Trois responsables devant les enquêteurs — Lafarge en Syrie

08 Décembre, 2017, 03:05 | Auteur: Lynn Cook
  • L'ancien directeur général de Lafarge mis en examen

Deux anciens cadres de Lafarge et un responsable de la sécurité du groupe ont déjà été mis en examen vendredi dernier dans ce dossier.

Une enquête interne a confirmé que de l'argent avait été versé à des groupes armés.

Selon la même source, il a été mis en examen par un juge d'instruction chargé du dossier des chefs de financement d'une entreprise terroriste et mise en danger de la vie d'autrui.

La filiale syrienne de Lafarge Holcim aurait versé plus de 5 millions de dollars, "au titre de 'dons' à de nombreuses factions armées locales en Syrie, y compris l'EI", selon Le Canard Enchaîné, qui cite un rapport du cabinet Baker McKenzie, assisté par la société d'audit PwC.

Les enquêteurs cherchent à savoir si la direction du groupe en France a été informée de telles pratiques.

Début 2017, les enquêteurs du SNDJ avaient entendu plusieurs cadres et hauts responsables de l'entreprise. "Soit on acceptait le racket, soit on partait et on organisait le repli", avait souligné l'ex-directeur adjoint, selon une source proche de l'enquête, ajoutant avoir eu des "discussions avec Bruno Lafont". Le groupe Lafarge est soupçonné d'avoir versé de l'argent à des groupes terroristes, dont l'organisation Etat islamique, pour continuer à faire fonctionner en 2013 et 2014 son usine de Jalabiya, dans le nord de la Syrie. L'ex-PDG a toujours démenti avoir eu connaissance de tels agissements. "Si rien ne me remontait, c'est que rien de matériel ne se produisait", avait-il assuré en janvier aux enquêteurs.
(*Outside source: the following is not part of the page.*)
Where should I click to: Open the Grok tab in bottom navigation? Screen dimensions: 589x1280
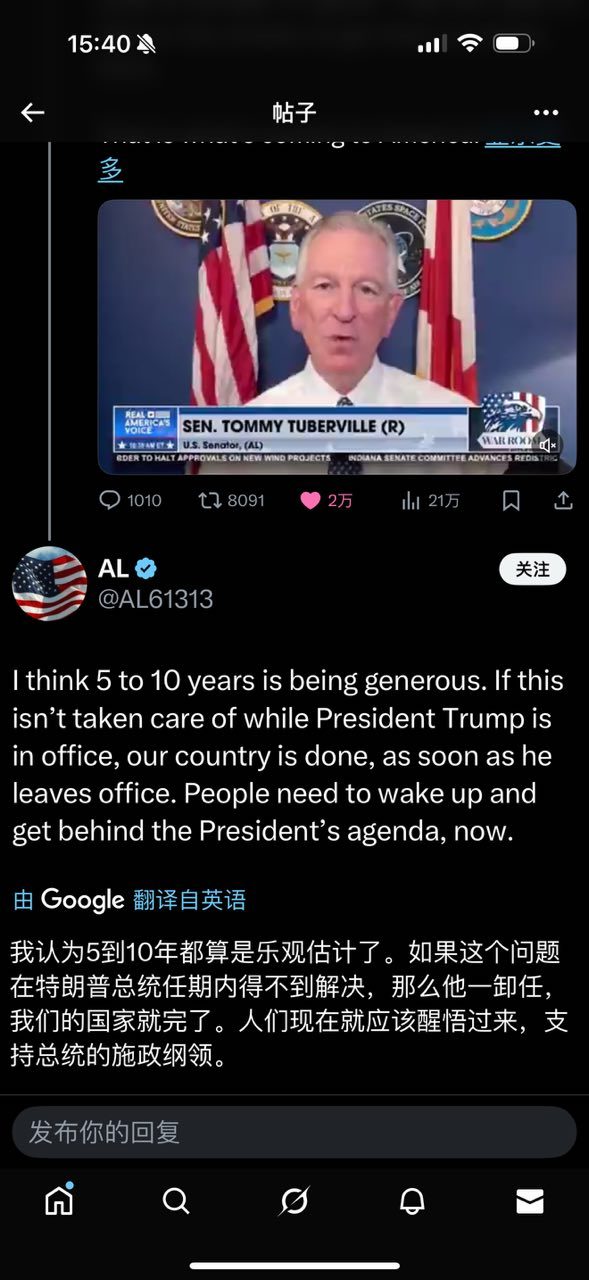[294, 1201]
Dans un rapport accablant pour la maison mère, les douanes judiciaires ont pourtant conclu qu'"il serait tout à fait étonnant que Bruno Lafont n'ait pas demandé à son équipe de direction d'avoir un point précis de la situation d'une cimenterie dans un pays en guerre". Il "devait rendre nécessairement des comptes à des actionnaires", ajoutaient les enquêteurs. Le site a été évacué en septembre 2014. Devenu directeur général de LafargeHolcim en 2015, Eric Olsen a démissionné en avril à la suite de cette affaire.

Vaste perquisition "Le quai d'Orsay nous dit qu'il faut tenir, que ça va se régler", avait notamment déclaré Christian Herrault devant le SNDJ.
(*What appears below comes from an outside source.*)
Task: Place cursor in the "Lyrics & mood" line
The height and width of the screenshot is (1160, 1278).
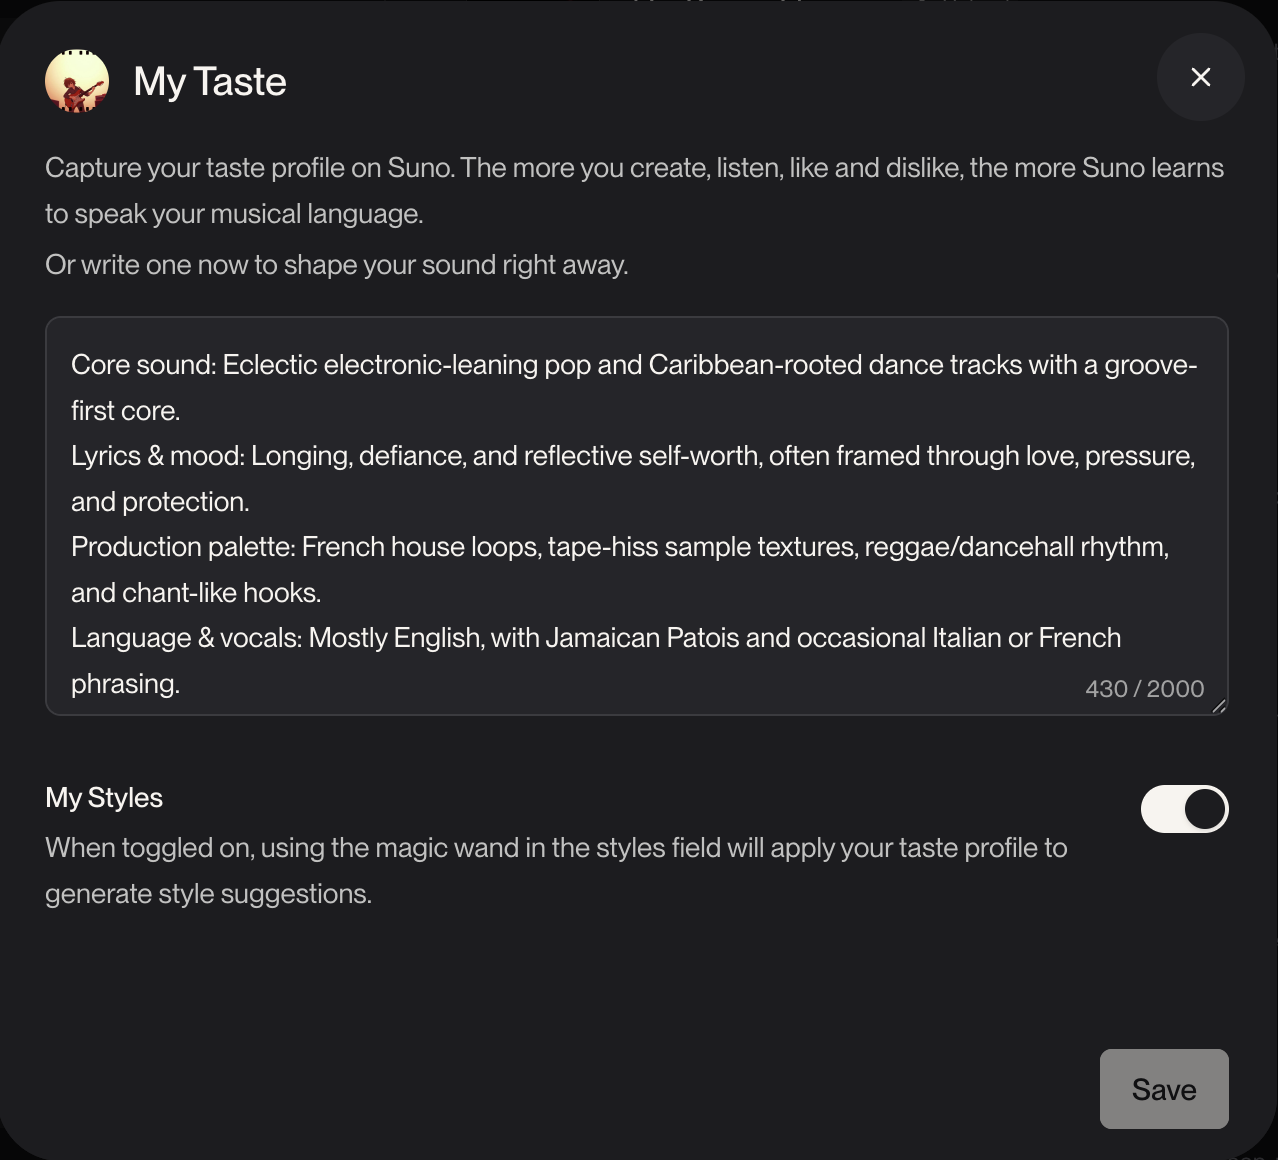Action: coord(632,456)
Les anciens directeurs de LCS Bruno Pescheux et Frédéric Jolibois ont été mis en examen pour financement du terrorisme, mise en danger d'autrui et violation de la réglementation relative aux relations financières avec l'étranger. Une vaste perquisition a eu lieu les 14 et 15 novembre au siège du cimentier à Paris.

LafargeHolcim a déclaré en septembre condamner "avec la plus grande fermeté les erreurs inacceptables commises en Syrie".